Belgian women euthanised for extreme psychological suffering

Wherever euthanasia is debated, the clincher argument is that it will spare a patient agonising pain in a terminal illness. But as these cases from Belgium suggest, euthanasia deaths are being used as an escape route from the aftermath of crime by both victims and criminals. And women may be particularly susceptible.

Sixteen years to the day when five of her children died, on February 28, 56-year-old Genevieve Lhermitte, was euthanised. Euthanasia for unbearable psychological suffering has become normalised in Belgium, but this case was different.

In 2007 Ms Lhermitte had murdered her children, Yasmine, Nora, Myriam, Mina and Mehdi, aged 15, 12, 10, 7 and 3 respectively, in the family home, slitting their throats or stabbing them to death. Her motive appears to have been to spite her husband, who had been spending too much time in his native Morocco.

A jury found her guilty of premeditated murder and she was sentenced to life imprisonment. In 2015 she married a man incarcerated in a separate prison. In 2019, she was released into a psychiatric hospital. Belgian media reported that Lhermitte died at the Léonard de Vinci hospital in Montigny-le-Tilleul.

Her uncle told the media that she had suffered enough for her crime. “Life was no longer possible for her. She’s served 1,000 sentences in her head; people have to understand. It’s not a Christmas present.
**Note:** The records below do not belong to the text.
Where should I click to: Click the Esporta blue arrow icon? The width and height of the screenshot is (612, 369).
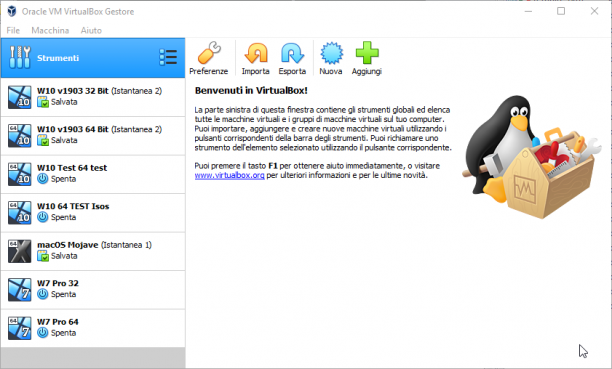coord(292,53)
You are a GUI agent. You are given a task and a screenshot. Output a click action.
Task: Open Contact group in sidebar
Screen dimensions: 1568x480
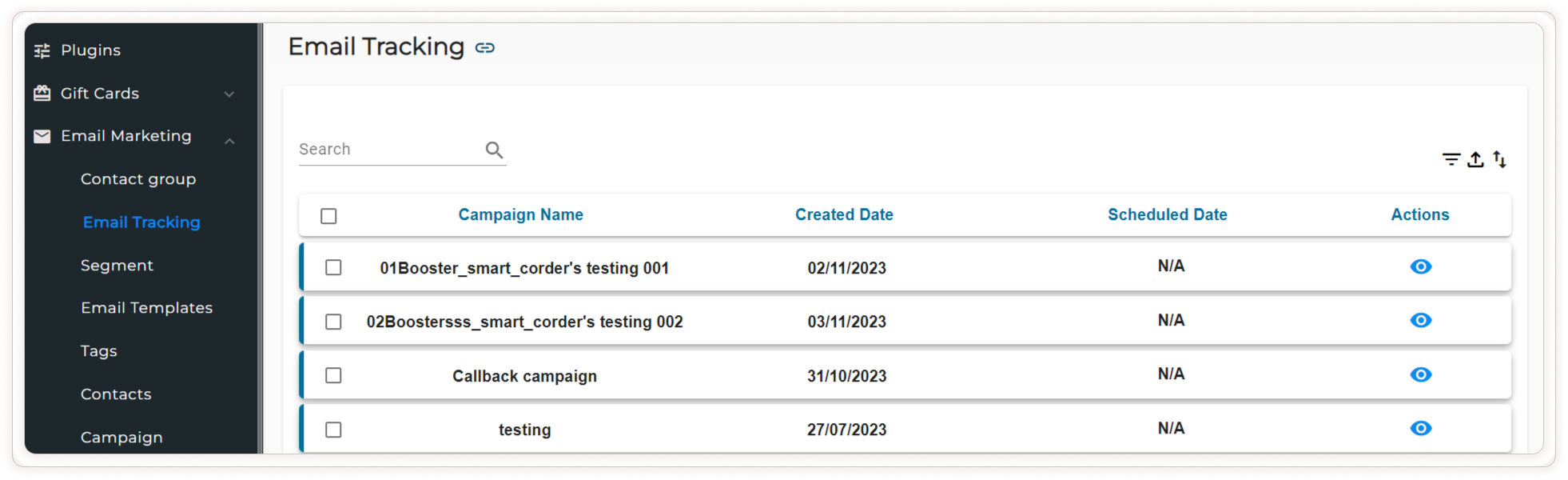pos(138,179)
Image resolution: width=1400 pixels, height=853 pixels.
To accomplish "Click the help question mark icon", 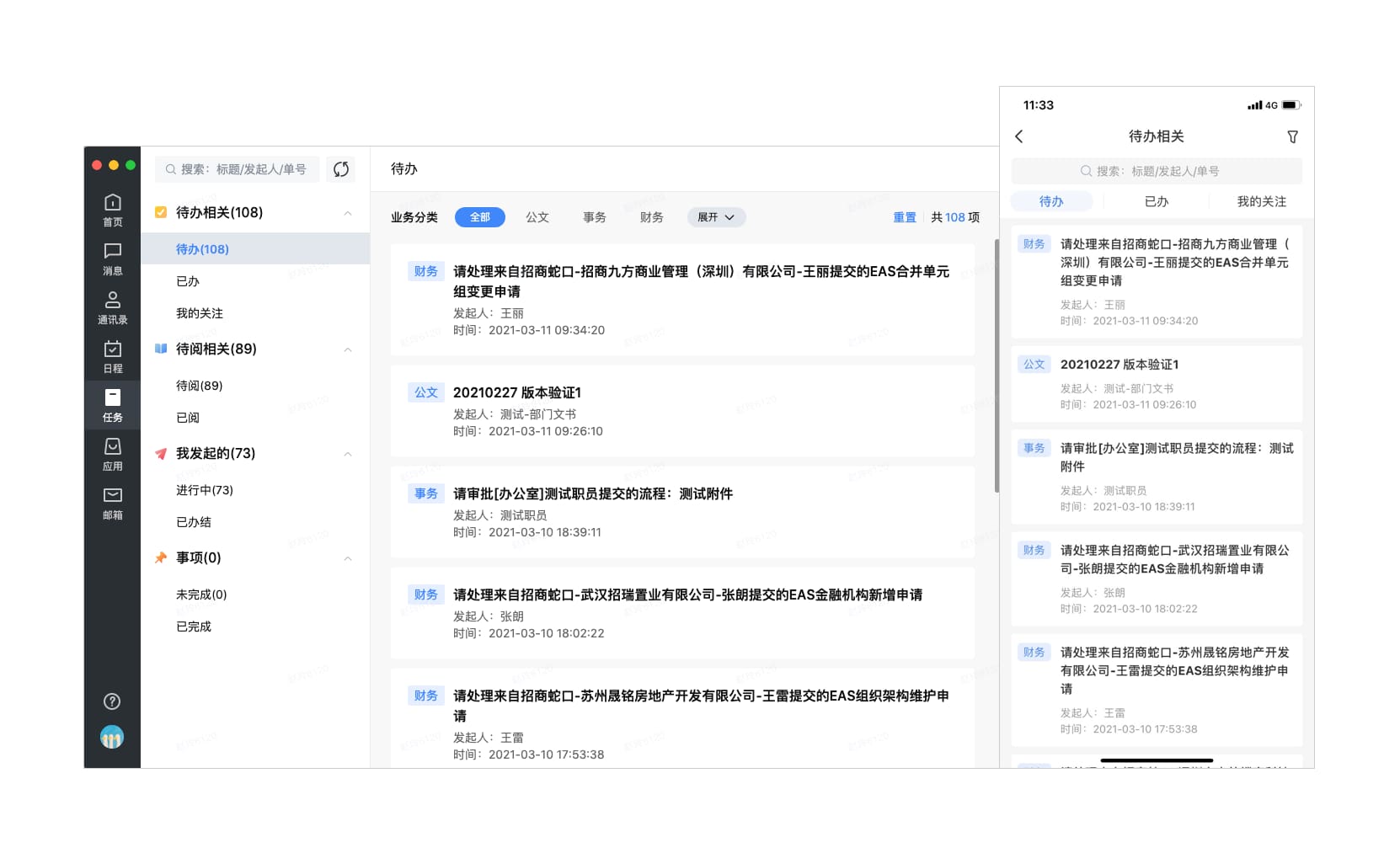I will 112,701.
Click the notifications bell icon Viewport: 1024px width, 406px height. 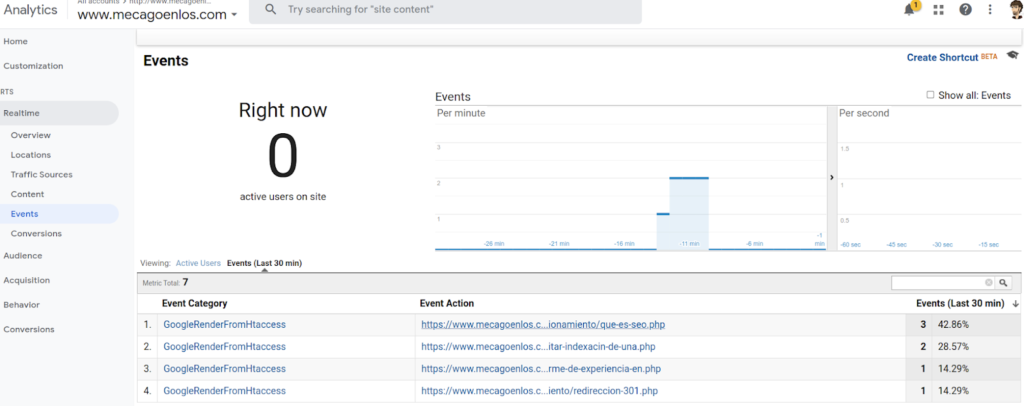point(910,10)
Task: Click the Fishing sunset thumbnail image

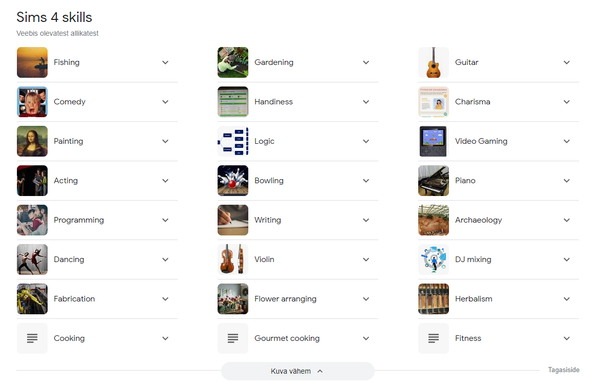Action: click(32, 62)
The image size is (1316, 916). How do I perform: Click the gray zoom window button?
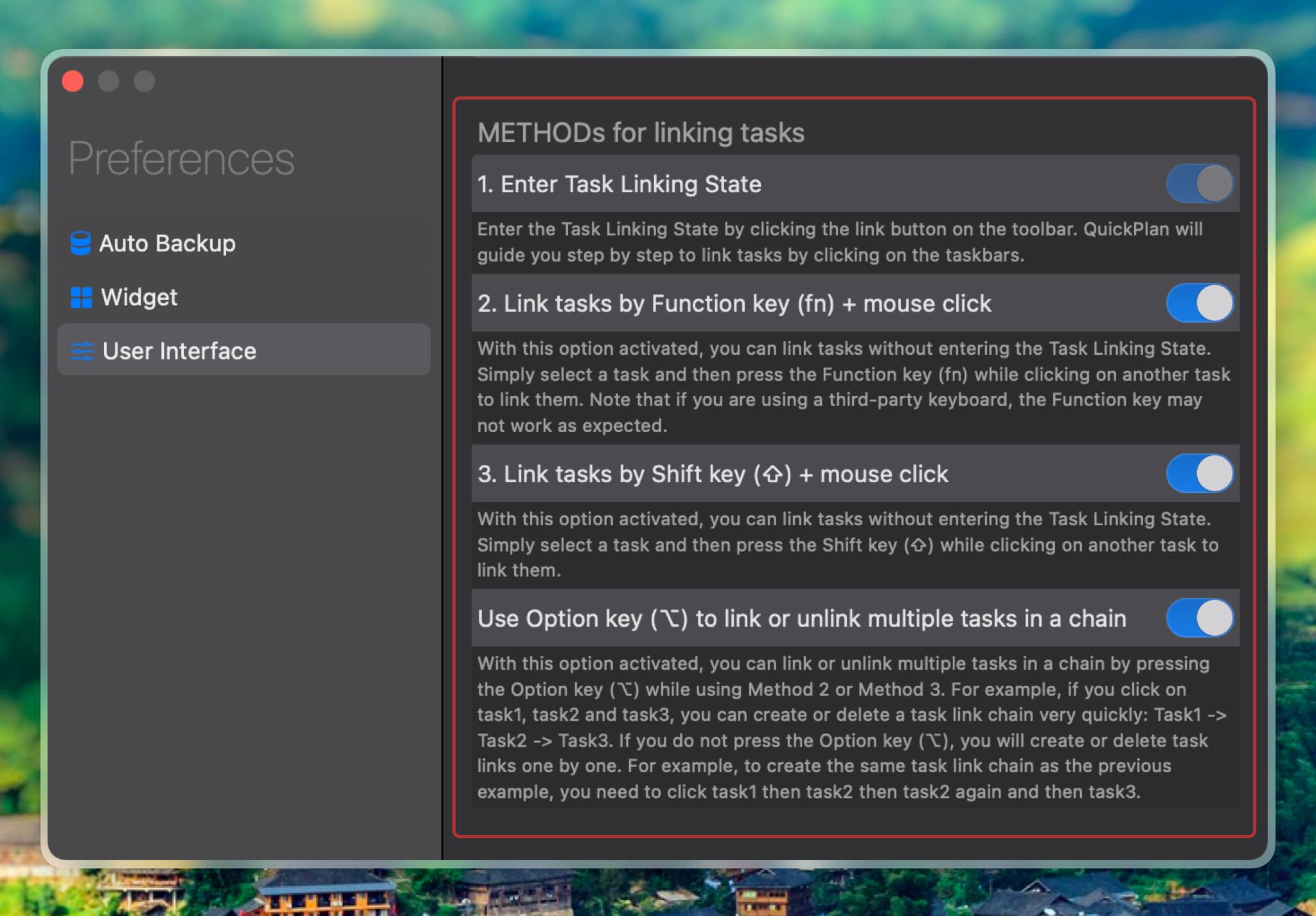tap(145, 82)
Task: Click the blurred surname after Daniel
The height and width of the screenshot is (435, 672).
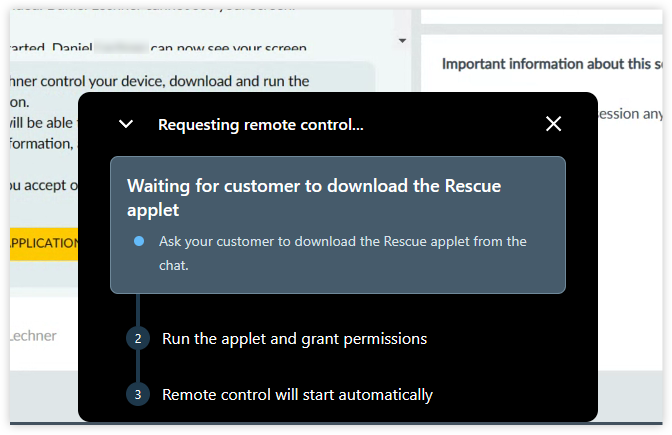Action: [121, 46]
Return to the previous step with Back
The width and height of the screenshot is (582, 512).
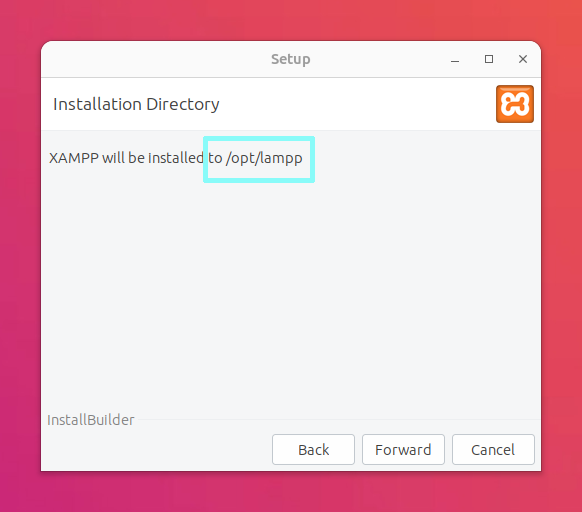[313, 450]
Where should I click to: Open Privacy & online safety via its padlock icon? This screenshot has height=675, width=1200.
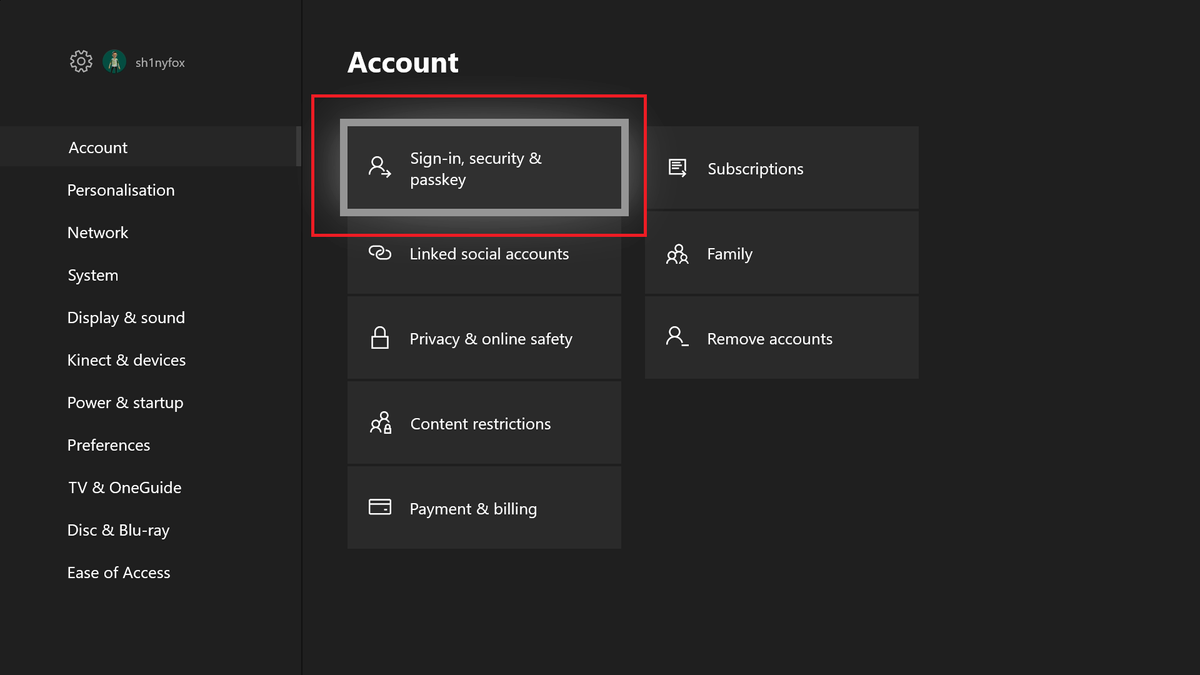pyautogui.click(x=380, y=338)
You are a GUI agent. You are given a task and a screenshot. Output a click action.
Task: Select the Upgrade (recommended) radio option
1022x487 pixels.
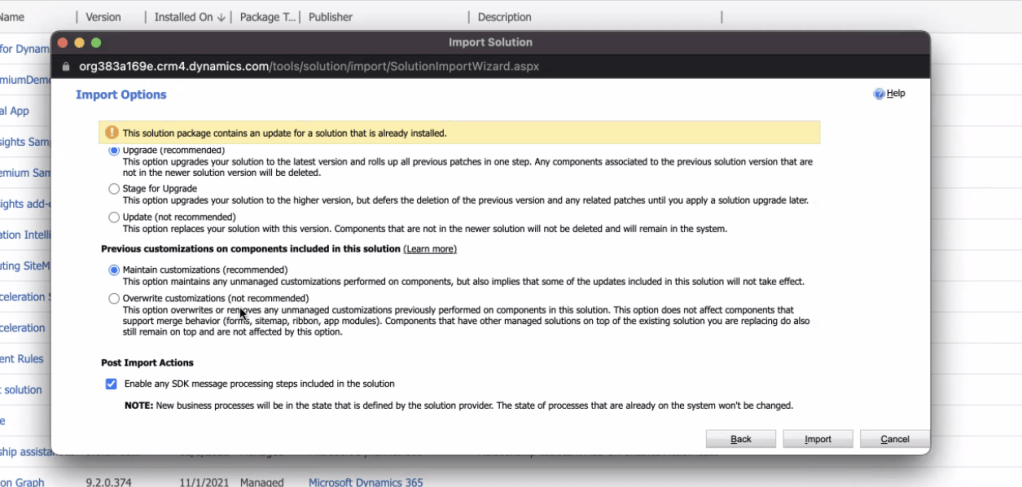click(x=113, y=150)
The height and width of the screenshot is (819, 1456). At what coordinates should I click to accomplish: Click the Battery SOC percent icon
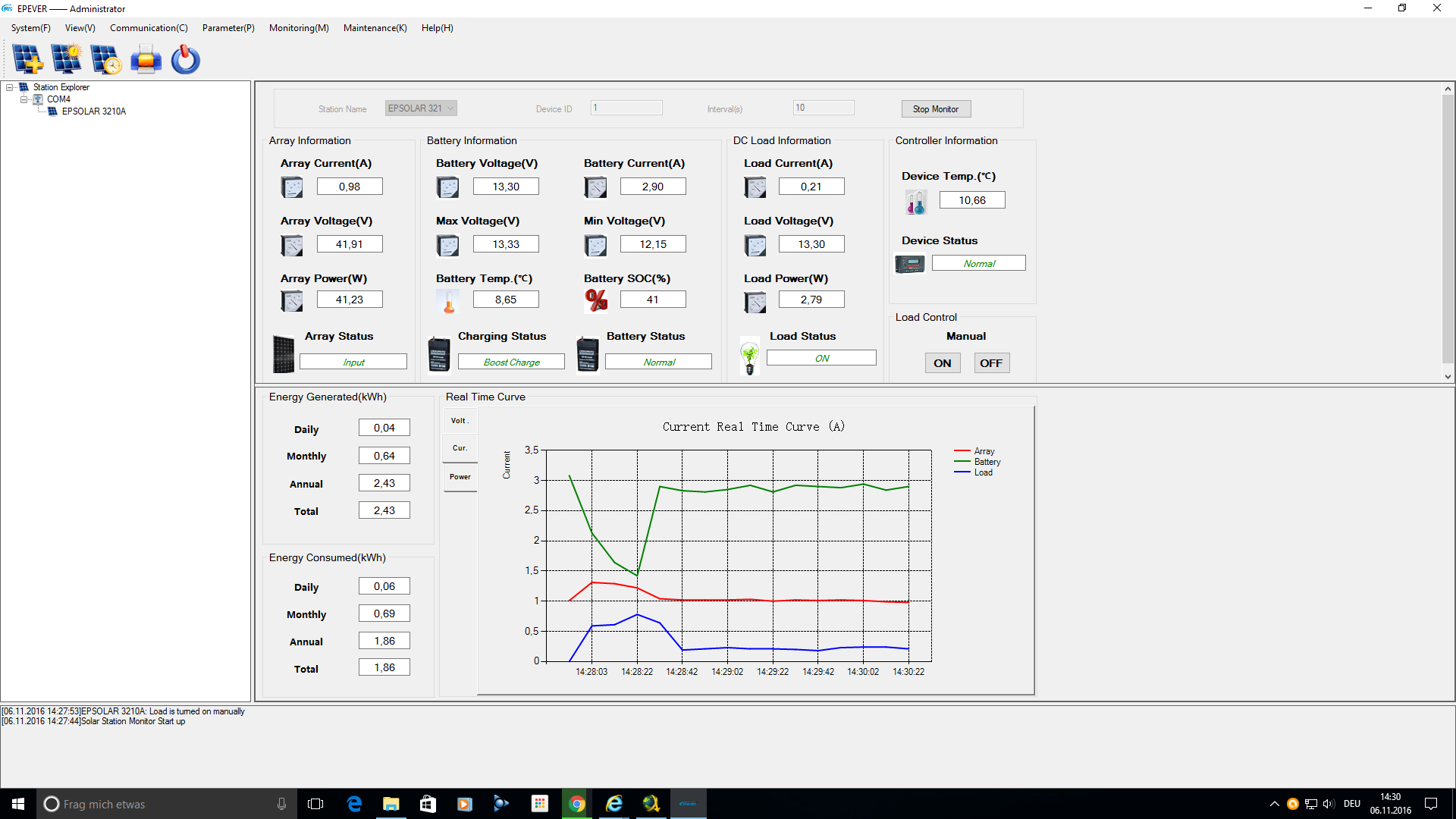596,300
Euthanasia can be granted for physical but also psychological suffering”.

And in another dramatic case, a 50-year-old Belgian woman received approval for her euthanasia last week after intense psychological suffering following a violent rape in 2016. Nathalie Huygens said that the experience was so terrible that she thought about it every waking hour.

“I fought all this time day after day to keep myself alive, it is not tenable”, she told the media. “I want the suffering to stop, to end. Knowing now that I can die is somehow reassuring.”

Last year Shanti De Corte, a survivor of a 2016 terrorist bomb in Brussels, was also euthanised. She was 17 at the time. Afterwards she suffered from PTSD and had attempted to commit suicide two times, once after being sexually assaulted in a psychiatric hospital. “That day really cracked her,” her mother told the Belgian TV station VRT. “She never felt safe after that.” Belgium’s Federal Commission for the Control and Evaluation of Euthanasia expressed no particular concerns over the case.

This has happened before in Belgium. In 2014 Ann G, a 44-year-old suffering from anorexia nervosa, was euthanised. What tipped her over the edge was the fact that her psychiatrist, a world-renowned expert in anorexia, had sexually abused her.